Wenn Du was indivuduelles moechtest und es Dir zutraust solltest Du versuchen es selbst zu schreiben.
Am besten ohne PHP-Nuke als Vorlage zu nehmen. Ich hab mir das Ding mal beruflich angesehen, letzte Woche erst, und das nutzt mal eben 88 Tabellen in der Datenbank. Das ist mal sowas von unuebersichtlich, das checken wohl nichtmal mehr die Coder von Nuke.


----------



## bogomip (4. April 2005)

Nun gut, und wenn ich es jetzt selbst schreibe, wie fange ich da an?


----------



## Dennis Wronka (4. April 2005)

Schoen langsam 

Nun ja, da viele Deiner Funktionen darauf beruhen, dass sich jemand einloggt fang am besten mit der User-Verwaltung an. Also einem Registrierungs-Script, der User-Verwaltung an sich, dem Login und Logout.


----------



## Julian Maicher (4. April 2005)

Bei so einem komplexen Projekt sollte auf jeden Fall zuerst eine Planungsphase eingelegt werden.
Welche Funktionen soll die Seite erfüllen? Wie muss die Datenbank aussehen?
Nach einer soliden Planung fällt dir die Umsetzung hinterher umso leichter.

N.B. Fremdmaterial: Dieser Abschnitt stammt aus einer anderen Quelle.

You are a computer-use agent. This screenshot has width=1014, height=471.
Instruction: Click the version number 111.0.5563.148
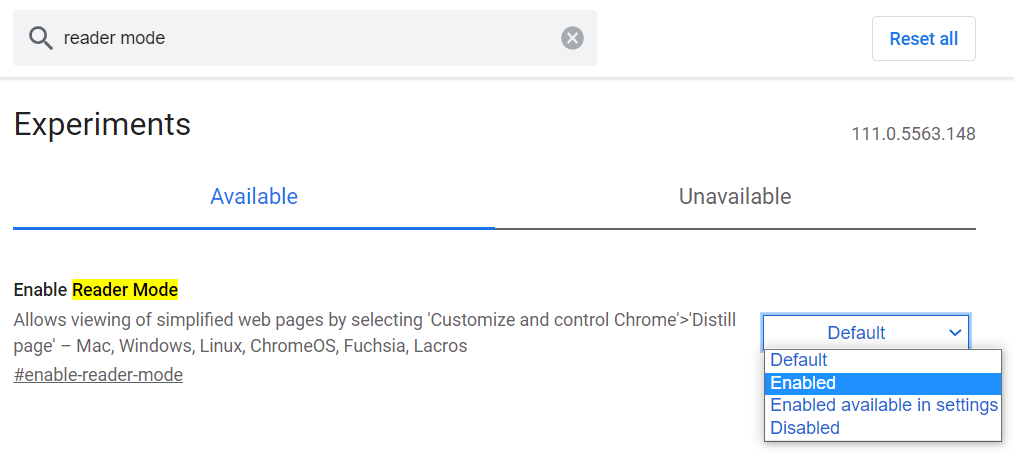[x=913, y=134]
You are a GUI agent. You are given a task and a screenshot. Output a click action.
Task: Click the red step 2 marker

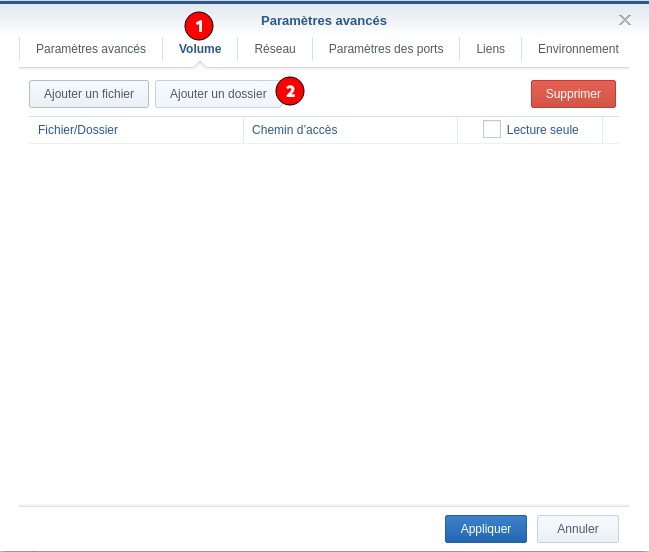click(289, 92)
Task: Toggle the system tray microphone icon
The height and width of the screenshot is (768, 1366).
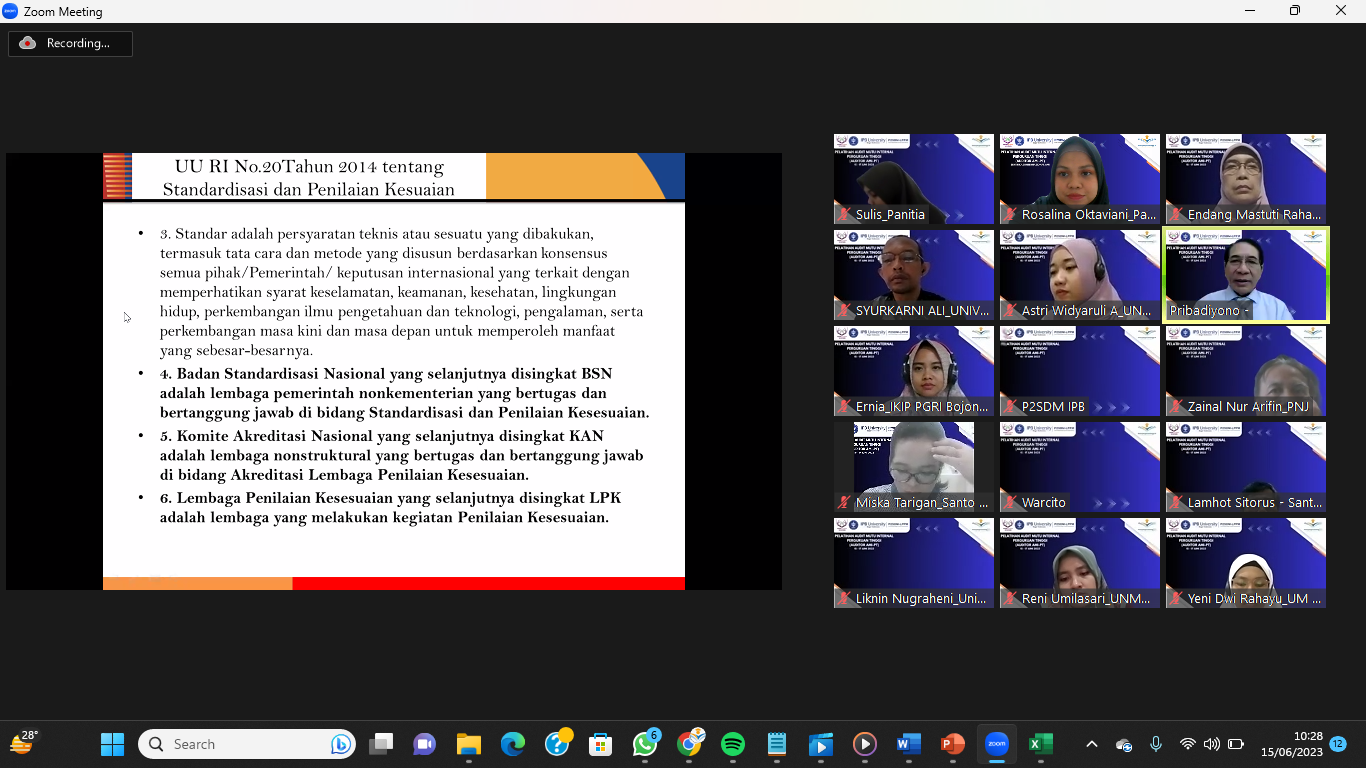Action: 1156,744
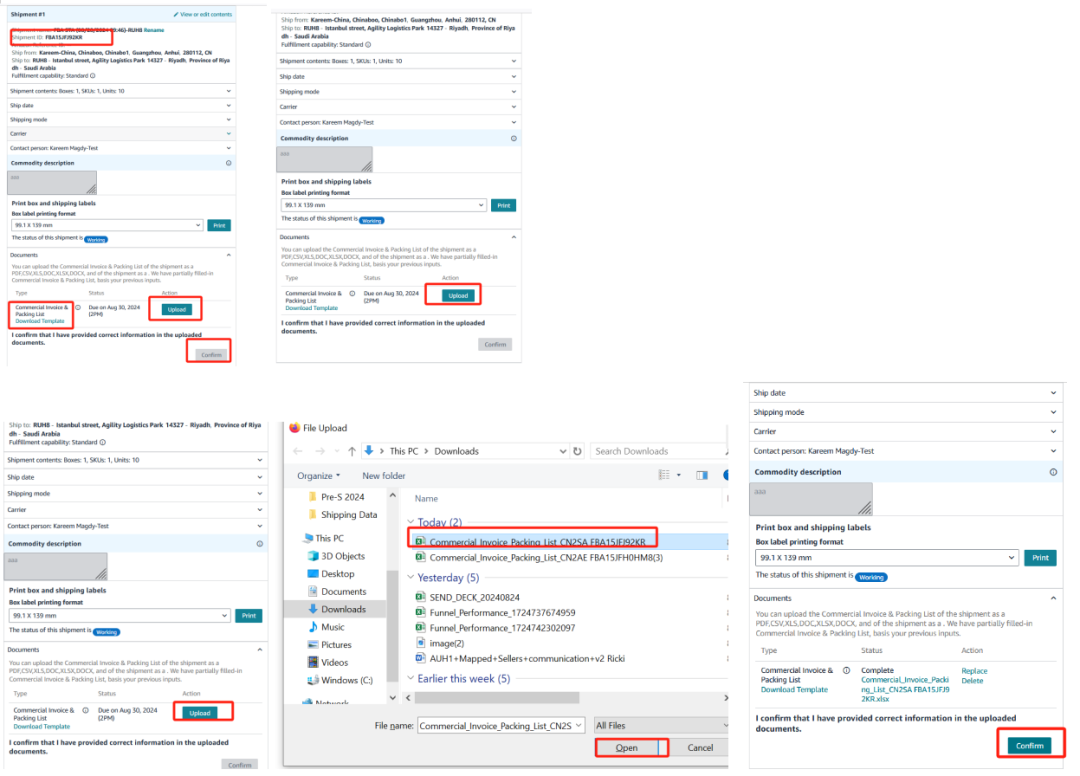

_"Wer nicht weiß wo er hinwill kommt nie an"_


----------



## bogomip (4. April 2005)

Die Seite soll sich rund um das Thema "Literatur" drehen.
User sollen Rezensionen, Kritiken veröffentlichen können, die Möglichkeit, Bücher/Werke selbst vorzustellen usw...

Ganz so groß möchte ich es am Anfang nun auch nicht aufziehen, vielleicht so bis 100 Besucher am Tag...

Ich bin in PHP nicht über die Grundlagen hinausgekommen. Kann ich hier Learning by Doing-artig anfangen, das Ding zu schreiben? Oder ist es ein Schwachsinn, das Rad neu zu erfinden, und soll ich gleich ein fertiges Nuke nehmen?


----------



## Dennis Wronka (4. April 2005)

Allein des Lernens wegen wuerde ich Learning-by-doing bevorzugen.
So schwierig ist PHP wirklich nicht. Du musst Dich halt ein wenig damit auseinandersetzen und die wichtigsten Befehle kennen. Und das sind garnicht mal so viele.


----------



## bogomip (4. April 2005)

Gibt es irgendwo vielleicht einen "Leitpfaden", eine Tutorial oder eine gute übersicht?
Also nur Schemenhaft die Schritte, wie man überhaupt vorgeht...


----------



## Dennis Wronka (4. April 2005)

Damit kann ich Dir leider nicht helfen.
Jedoch kann ich Dir einen kurzen Tip zur Planungsphase geben.
Du solltest ueberlegen welche Module von welchen anderen abhaengig sind und dementsprechend eine Reihenfolge festlegen.
Es bringt nichts wenn Du zuerst das News-System baust in dem User News schreiben koennen, es aber noch keine User-Verwaltung gibt aus denen die User-Namen geholt werden koennen.


----------



## bogomip (4. April 2005)

OK, also ist es wichtig, dass ich so eine Art Hirarchie mit Prioritäten anlege.
Dann programmiere ich mich "einfach" durch. Im Prinzip brauche ich nur PHP und Html, oder?


----------



## Dennis Wronka (4. April 2005)

Richtig. Du brauchst eine gewisse "Modul-Reihenfolge". Und mit PHP und HTML kommst Du eigentlich hin.
Nur wenn Du wirklich einen Chat einbauen willst wird PHP nicht mehr reichen da es serverseitig laeuft.


----------